→ PASSAGE
• • • • •
He quit his job as a lawyer last year to focus on training full time, and for the last three to four months, he spent about six hours a day in the gym. Competing against men brought its unique set of challenges, he said. Since his body does not produce male-equivalent testosterone levels naturally, it does not respond to his workouts as fast as that of the average cisgender man (someone whose gender identity corresponds with their biological sex), meaning he has to put in more effort to get the same results.

Another challenge was that since Musclemania is a natural bodybuilding competition, the use of hormone supplements, including testosterone, are not allowed. In Pasha’s case, when he informed the organisers that he was a trans man who required regular testosterone doses as part of his post-surgery hormone replacement therapy, they decided that he would only need to skip his last dosage before the contest (he takes one shot every 21 days).

Pasha is proud to have competed and won despite these challenges, but believes that a separate category for trans men is the way forward. Strides on that front have been slow, but he said plans are a afoot to launch a transgender category for a major bodybuilding competition’s India edition.

Globally too, the inclusion of transgender athletes in sporting events has been a contentious topic, with concerns raised over creating a level-playing field, and various federations have devised rules in recent years to navigate the issue. In 2015, the International Olympics Committee issued new guidelines allowing transgender athletes to compete even if they had not undergone sex reassignment surgery.
• • • • •
→ Saved entries
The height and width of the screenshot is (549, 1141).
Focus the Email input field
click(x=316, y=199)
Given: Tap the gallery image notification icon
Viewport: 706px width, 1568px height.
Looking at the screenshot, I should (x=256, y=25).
• • • • •
→ COMPLETE THE FOLLOWING
[A] From the passage about Pasha's bodybuilding, list every phrase that gives a number of hours, days, or months.
[B] Extend the passage on Pasha and transgender athletes in bodybuilding, picking up after its last sentence.
The listing isn't needed for anything here.

→ TASK ANSWERS
[A]
- three to four months
- six hours a day
- 21 days

[B]
Early years

Born Nyla in 1991, Pasha realised early on that he did not identify as a girl. Right from Class 2, he would go to school in the boy’s uniform and was more comfortable around his male cousins than his sisters. “I don’t have any memory of deciding [that I wanted to be a boy]. I always knew. When you’re a child you don’t know the difference, but I just knew that I’m a boy.”

What helped was that his family was very supportive. “They never asked me to wear feminine clothes, or asked me why my hair is short or why I am talking like a boy,” he said. At age 16, he decided he wanted to undergo surgery to transition to male. His family welcomed the decision, he said.

The physical discomfort of the surgery was far outweighed by its emotional benefits. “I felt very strong, confident,” he recalled. “Because the thing I was feeling discomfort over is no longer there. And I’m not hiding anything from anyone any longer. Earlier, I had to hide my identity. I had to be alert all the time, because I used to play in the boy’s team. School trips used to be hard. Now when I think about it, I wonder how I would have managed, but at that time, it did not strike me as that difficult.”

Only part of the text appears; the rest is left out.